Historic building in downtown Greenville, South Carolina

The Wyche Pavilion is the two-story, open-air shell of a historic building in downtown Greenville, South Carolina, used in the 21st century as an event venue. As part of the Reedy River Industrial District, the building was listed in the National Register of Historic Places on January 14, 1979.

The brick structure was built in 1904 by noted Greenville engineer and industrial architect Joseph Emory Sirrine (1872–1947) with large windows of the same size on both floors, a flat roof, and a cupola at its center. The building was intended as a paint shop for the adjacent Greenville Coach Factory, but with the coming of the automobile, the owners of the coach factory sold the business in 1911. In 1925, the building became the home of Duke's Mayonnaise, a successful enterprise created by Greenville resident Eugenia Thomas Slade Duke (1881–1968).

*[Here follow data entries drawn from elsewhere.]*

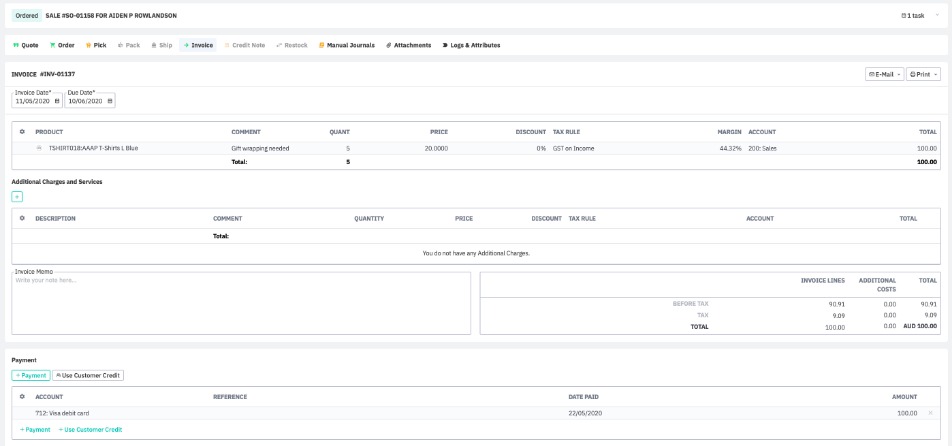Open the Attachments tab

[408, 45]
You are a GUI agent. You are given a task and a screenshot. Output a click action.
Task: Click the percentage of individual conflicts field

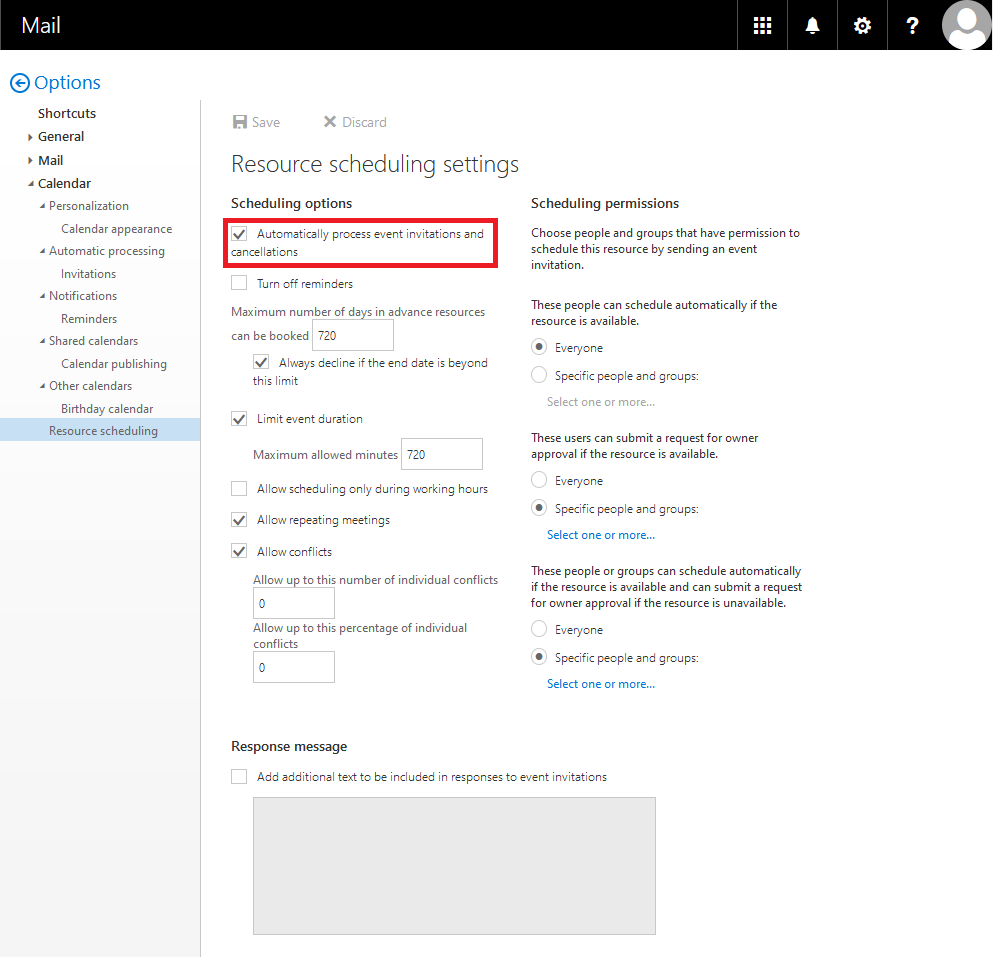(x=293, y=667)
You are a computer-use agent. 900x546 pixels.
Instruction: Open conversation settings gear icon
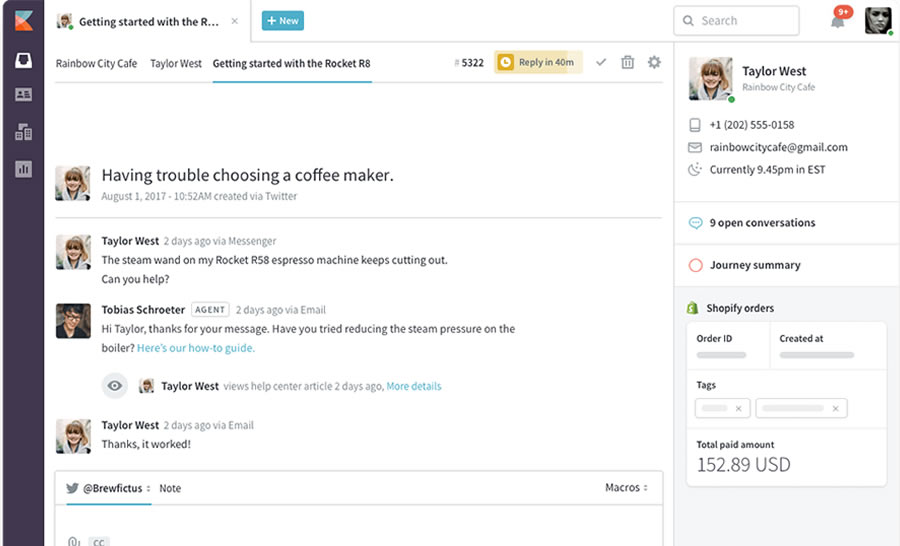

The building was virtually abandoned by 1958 and had fallen into disrepair before it was purchased in the 1980s by the Peace Center, a Greenville performing arts complex, which initially intended to restore the building. After financial constraints prevented the remodeling, the building was gutted, turned into an open-air pavilion, and named for Tommy Wyche (1926–2015) and his wife Harriet, leaders in the transformation of downtown Greenville. In 2019, following the development of Falls Park, the Peace Center proposed to install windows, doors, and HVAC equipment in order to transform the building into "a fully-functioning performance venue, featuring state of the art sound and lighting". Despite two design proposals, the second of which included a recommendation by city planners, Greenville's Design Review Board rejected the Peace Center plans by a vote of 3–2.